Book Masters of the Big House

    Book Details:
  • Author : William Kauffman Scarborough
  • Publisher : LSU Press
  • Release : 2006-04-01
  • ISBN : 0807131555
  • Pages : 541 pages

Download or read book Masters of the Big House written by William Kauffman Scarborough and published by LSU Press. This book was released on 2006-04-01 with total page 541 pages. Available in PDF, EPUB and Kindle. Book excerpt: William Kauffman Scarborough has produced a work of incomparable scope and depth, offering the challenge to see afresh one of the most powerful groups in American history—the wealthiest southern planters who owned 250 or more slaves in the census years of 1850 and 1860. The identification and tabulation in every slaveholding state of these lords of economic, social, and political influence reveals a highly learned class of men who set the tone for southern society while also involving themselves in the wider world of capitalism. Scarborough examines the demographics of elite families, the educational philosophy and religiosity of the nabobs, gender relations in the Big House, slave management methods, responses to secession, and adjustment to the travails of Reconstruction and an alien postwar world.
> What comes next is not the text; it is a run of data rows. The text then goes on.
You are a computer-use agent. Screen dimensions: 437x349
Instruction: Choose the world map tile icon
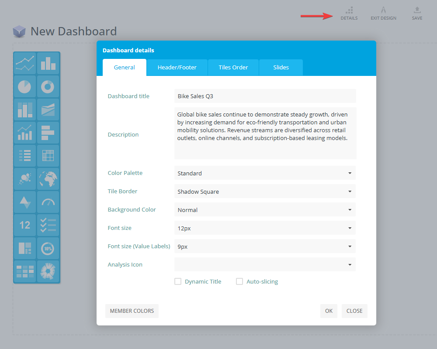pos(48,179)
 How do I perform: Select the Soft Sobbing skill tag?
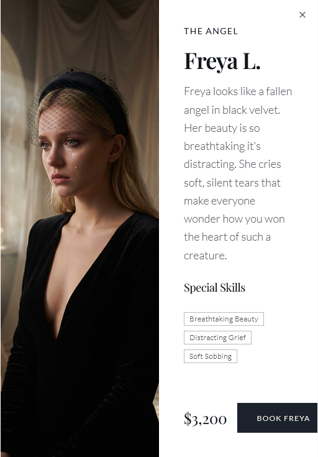211,356
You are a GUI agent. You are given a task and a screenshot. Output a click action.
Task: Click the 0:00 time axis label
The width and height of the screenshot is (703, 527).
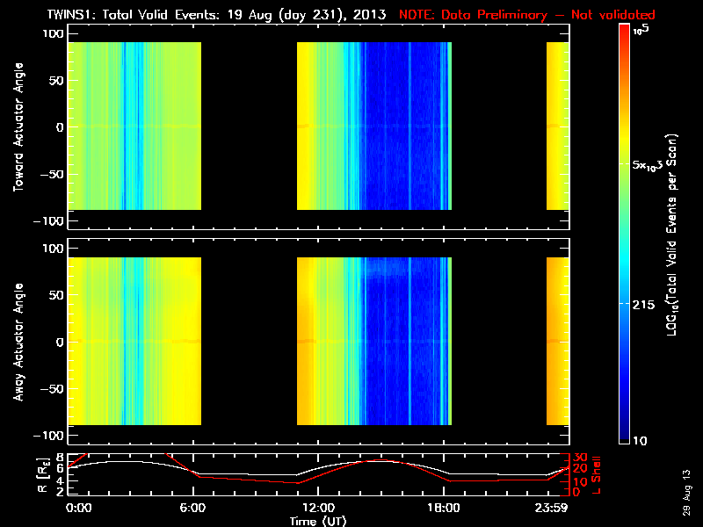pyautogui.click(x=78, y=508)
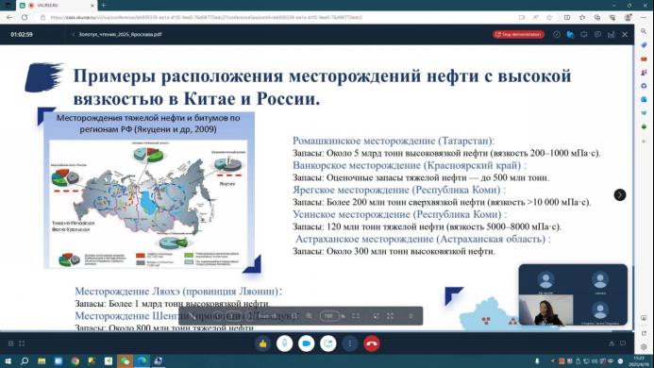Open the Windows Start menu
Screen dimensions: 654x368
click(8, 361)
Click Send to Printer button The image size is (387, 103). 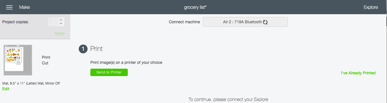click(x=109, y=72)
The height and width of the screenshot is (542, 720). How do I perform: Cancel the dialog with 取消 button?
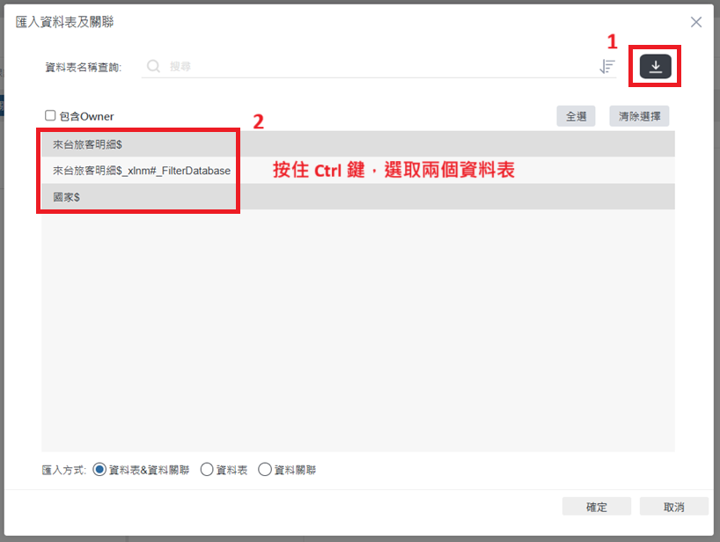[x=673, y=507]
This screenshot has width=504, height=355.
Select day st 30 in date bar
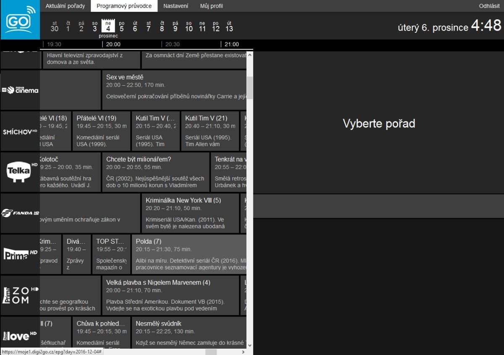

Book The Blind African Slave

Download or read book The Blind African Slave written by Jeffrey Brace and published by Univ of Wisconsin Press. This book was released on 2005-02-16 with total page 266 pages. Available in PDF, EPUB and Kindle. Book excerpt: The Blind African Slave recounts the life of Jeffrey Brace (né Boyrereau Brinch), who was born in West Africa around 1742. Captured by slave traders at the age of sixteen, Brace was transported to Barbados, where he experienced the shock and trauma of slave-breaking and was sold to a New England ship captain. After fighting as an enslaved sailor for two years in the Seven Years War, Brace was taken to New Haven, Connecticut, and sold into slavery. After several years in New England, Brace enlisted in the Continental Army in hopes of winning his manumission. After five years of military service, he was honorably discharged and was freed from slavery. As a free man, he chose in 1784 to move to Vermont, the first state to make slavery illegal. There, he met and married an African woman, bought a farm, and raised a family. Although literate, he was blind when he decided to publish his life story, which he narrated to a white antislavery lawyer, Benjamin Prentiss, who published it in 1810. Upon his death in 1827, Brace was a well-respected abolitionist. In this first new edition since 1810, Kari J. Winter provides a historical introduction, annotations, and original documents that verify and supplement our knowledge of Brace's life and times.

Book Accounting for Slavery

    Book Details:
  • Author : Caitlin Rosenthal
  • Publisher : Harvard University Press
  • Release : 2019-09-15
  • ISBN : 0674241657
  • Pages : 313 pages

Download or read book Accounting for Slavery written by Caitlin Rosenthal and published by Harvard University Press. This book was released on 2019-09-15 with total page 313 pages. Available in PDF, EPUB and Kindle. Book excerpt: Caitlin Rosenthal explores quantitative management practices on West Indian and Southern plantations, showing how planter-capitalists built sophisticated organizations and used complex accounting tools. By demonstrating that business innovation can be a byproduct of bondage Rosenthal further erodes the false boundary between capitalism and slavery.

Book Slavery and the Slave Trade

Download or read book Slavery and the Slave Trade written by James Walvin and published by . This book was released on 1983 with total page 184 pages. Available in PDF, EPUB and Kindle. Book excerpt: Describes the history of slavery and discusses the African slaves in Europe and the Americas, and the eventual coming of freedom.